The evolution of Death Cab’s sound, which seemed somewhat stunted in the previous album Codes and Keys, has returned in a powerful way that is reminiscent of their earlier progression in albums such as Transatlanticism, Plans, and Narrow Stairs. Whereas previous compositions often leaned on the clean sounds of acoustic guitar and piano as their foundation, Kintsugi is unapologetically an electric guitar album with powerful electronic and synth undertones. Vocal distortion is used to intriguing ends in a number of places. What DCFC manages to achieve here is a seamless synthesis of artistic ambition with the passion for technical perfection that they have been cultivating in more recent years, as seen in their 2013 remastering of Transatlanticism.
Front man Ben Gibbard is known for infusing his songs with personal significance, often presenting himself in a very forthright manner. Relationships have always been prominent as a storytelling motif for him, and Kintsugi is perhaps the most candid of his efforts so far. Coming out in the wake of Gibbard’s 2012 divorce and subsequent relationships, as well as the departure of the band’s 17-year guitarist and songwriter Chris Walla (who was a vital part of the post-production team), the new album offers some of DCFC’s most emotionally honest material. Where some fans had been disappointed by the C&K, those who love Gibbard’s musical persona and storytelling are likely to be magnetically drawn back in.

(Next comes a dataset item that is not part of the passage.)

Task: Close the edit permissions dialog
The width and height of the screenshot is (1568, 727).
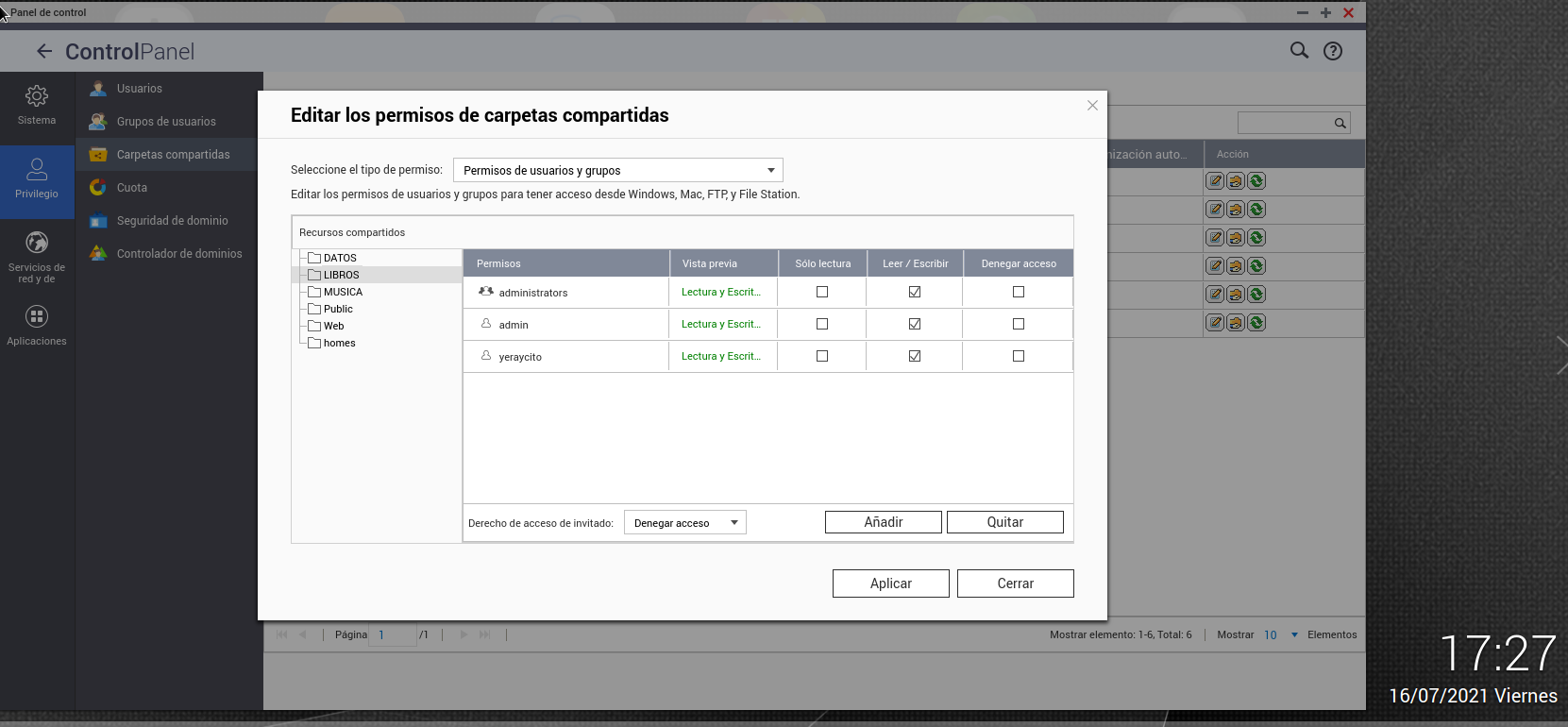Action: [1092, 106]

One of the tracks to be released early as a single, “Black Sun,” is especially emblematic of all the album’s themes, as captured in the lines, “And all our debris flows to the ocean / To meet again, I hope it will.” The repairing process of kintsugi is found not only in the reunion of broken parts, but also in the travels that both wash and weather them. Kintsugi extends an invitation to its listeners to participate in that process, openly sparring with pain, appreciating the scars left behind as mementos, and admiring the stories they signify.